▸ Consigne 1
Pouvez-vous recopier tout ce qui va de « J’écris sur la » jusqu'à « outre un pléonasme. » dans l'extrait sur les manifs et Aristote, en substituant « Nil » à « Méandre » ?
▸ Consigne 2
Les affirmations suivantes concordent-elles avec l'extrait sur les manifs et Aristote ? Répondez par oui ou non à chacune, en citant mot pour mot les mots de l'extrait qui tranchent. (a) L'auteur a parfois participé à des manifs sans qu'on le lui demande. (b) L'auteur dit beaucoup aimer Aristote. (c) Aristote a vécu deux siècles avant Pittacos de Mytilène.

Il m’est bien arrivé quelquefois de participer à des manifs sans même y être contraint ni qu’on m’en prie, simplement parce que je jugeais nécessaire de faire nombre lorsque le nombre me semblait le dernier argument possible, tous les autres ayant échoué. Je trouvais là comme une défaite de la pensée, bien que ce terme soit galvaudé par de faux prophètes. C’est justement parce que c’est le nombre qui importe bien plus que la vigueur des slogans alors proférés que la querelle du décompte des gens dans la rue prend toujours une tournure de caricature.

Mais j’avais ces journées en horreur. A deux ou trois reprises, après ces manifs d’où les cinq cent mille manifestants ou plus encore (vingt mille selon la police) sortaient tout euphoriques d’une telle mobilisation inattendue comme dopés jusqu’à la moelle par ce bain de cris et de sueur, sans parler des merguez, je me suis affalé sur ma chaise à me mettre à trembler au point de ne plus pouvoir tourner la clé de ma chapelle, presque à pleurer. Je me suis vu renoncer à mon précieux café et rejoindre tant bien que mal mon lit de moine et dormir quarante jours. Alors, que personne ne commette l’erreur de croire que je prêche pour la vertu des foules, des masses, des agglutinations, la joie des stades en liesse, et des fêtes en rase campagne. Je pourrais bien mourir d’y retourner.

J’écris sur la vie en société, et non sur les heures de pointe. C’est clair, non ?

Je vais faire mon petit Aristote. Mon tout petit Aristote, micro, nano-Aristote, ne t’inquiète pas pour mes chevilles. Je ne l’aime pas beaucoup, tu as dû le remarquer, ce vieux barbu. Il a vécu deux petits siècles après Pittacos de Mytilène, ce qui n’est pas rien. Même vu d’ici, deux siècles sont deux siècles et l’eau a eu tout son temps pour couler sous les ponts du Méandre entre ces deux personnages. Pour être juste, je n’aime pas surtout ce qu’on a fait de lui pour nous verrouiller la comprenette pendant deux mille ans. Car je dois reconnaître qu’il nous a laissé quelques outils bien utiles pour réfléchir, un outil utile étant en outre un pléonasme.

Par exemple, les catégories. Oui je sais, j’ai pesté contre les catégories, et je peste encore. N’empêche, parfois il est bon d’avoir une grille, ne serait-ce que pour les merguez de la manif, alors pourquoi pas pour les saucisses du cerveau ? On peut mettre aussi les individus derrière les grilles, les mettre dans de petites boîtes, selon leur activité, leur densité, leur isolement, leurs croyances ou leur âge. Faisons attention à ne pas trop détailler, nous pourrions bien nous retrouver avec autant de boîtes que d’individus, et un individu par catégorie.

▸ Données
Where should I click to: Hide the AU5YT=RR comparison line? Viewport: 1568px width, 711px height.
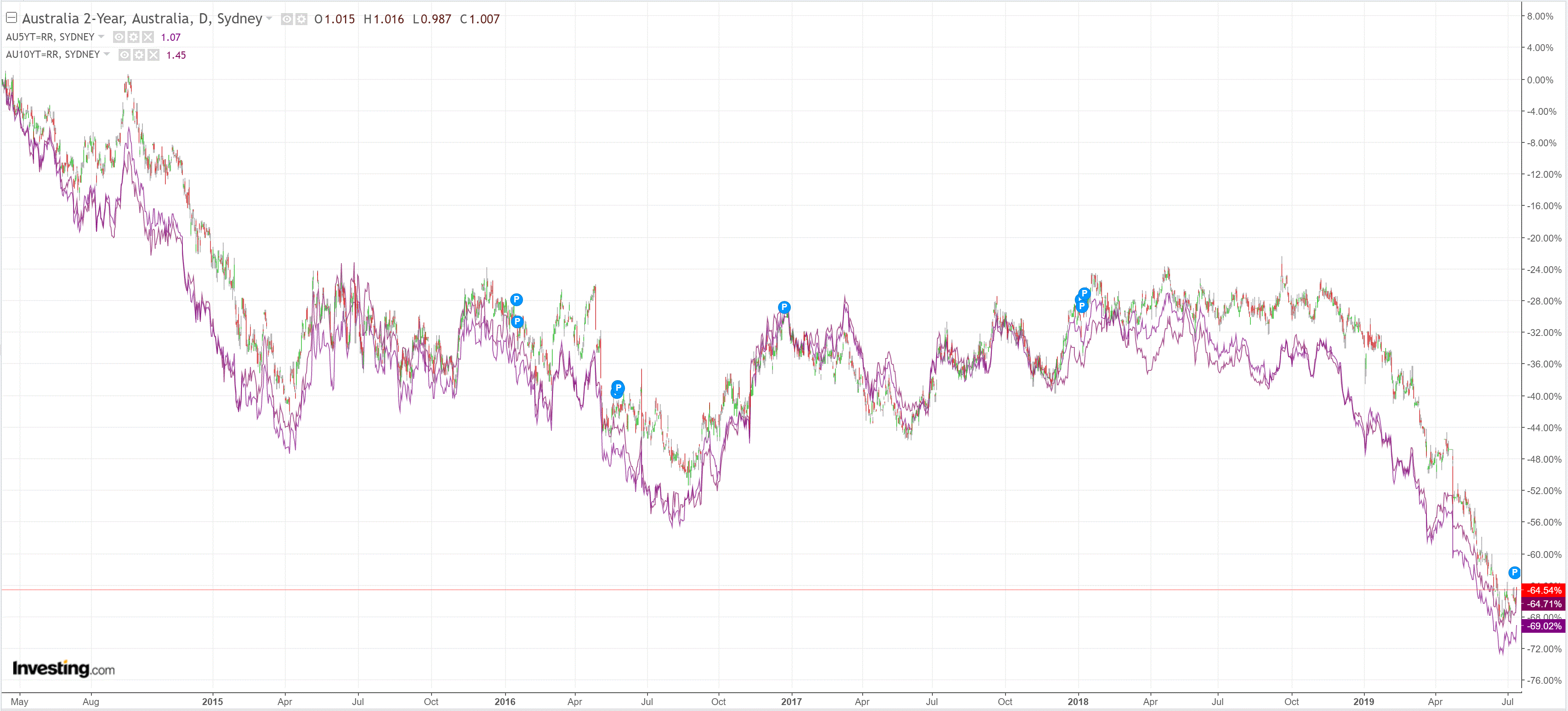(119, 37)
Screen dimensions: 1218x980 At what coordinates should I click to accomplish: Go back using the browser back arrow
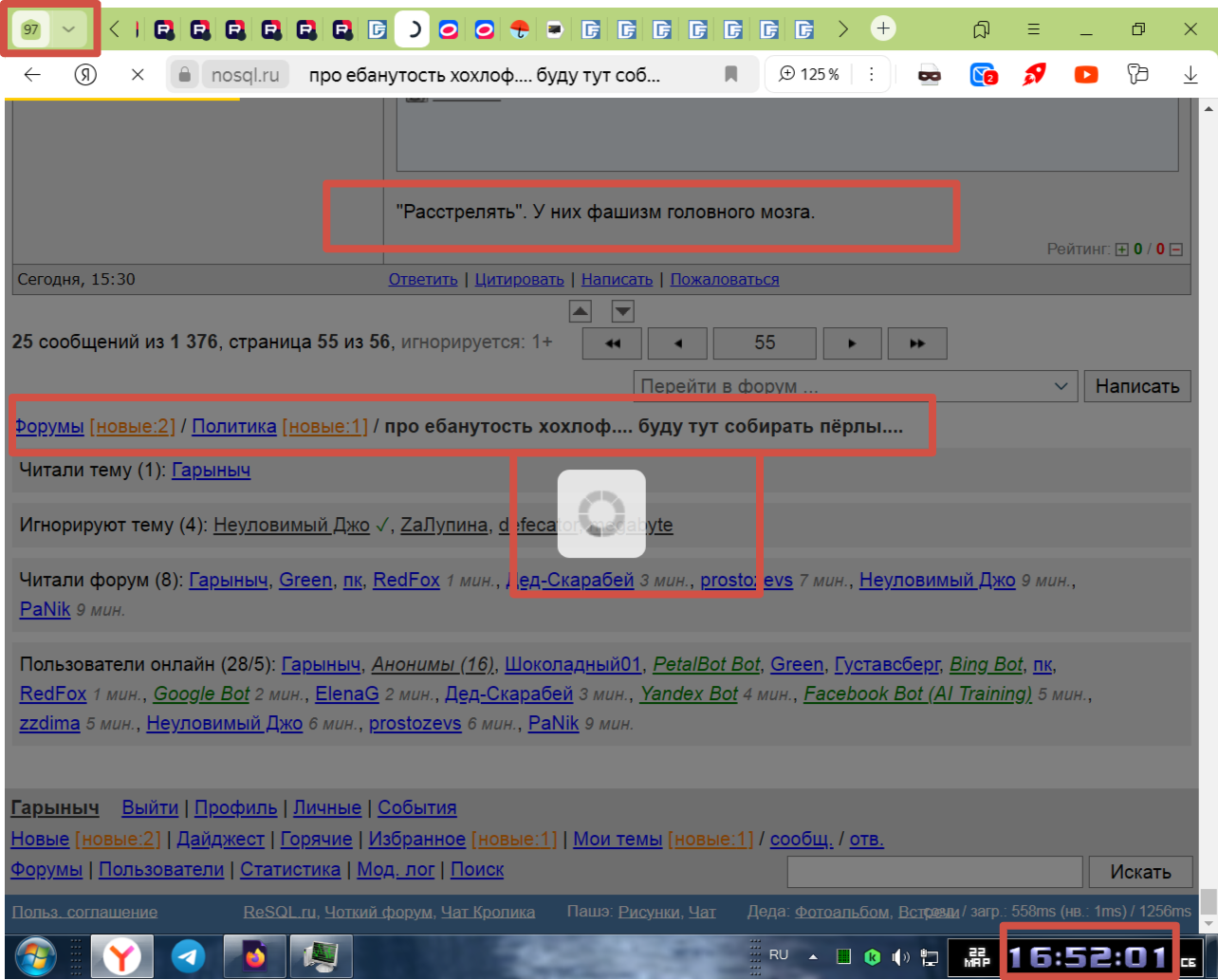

▸ Réponse complète 1
J’écris sur la vie en société, et non sur les heures de pointe. C’est clair, non ?

Je vais faire mon petit Aristote. Mon tout petit Aristote, micro, nano-Aristote, ne t’inquiète pas pour mes chevilles. Je ne l’aime pas beaucoup, tu as dû le remarquer, ce vieux barbu. Il a vécu deux petits siècles après Pittacos de Mytilène, ce qui n’est pas rien. Même vu d’ici, deux siècles sont deux siècles et l’eau a eu tout son temps pour couler sous les ponts du Nil entre ces deux personnages. Pour être juste, je n’aime pas surtout ce qu’on a fait de lui pour nous verrouiller la comprenette pendant deux mille ans. Car je dois reconnaître qu’il nous a laissé quelques outils bien utiles pour réfléchir, un outil utile étant en outre un pléonasme.

▸ Réponse complète 2
(a) Oui : « Il m’est bien arrivé quelquefois de participer à des manifs sans même y être contraint ni qu’on m’en prie ».
(b) Non : « Je ne l’aime pas beaucoup, tu as dû le remarquer, ce vieux barbu. »
(c) Non : « Il a vécu deux petits siècles après Pittacos de Mytilène ».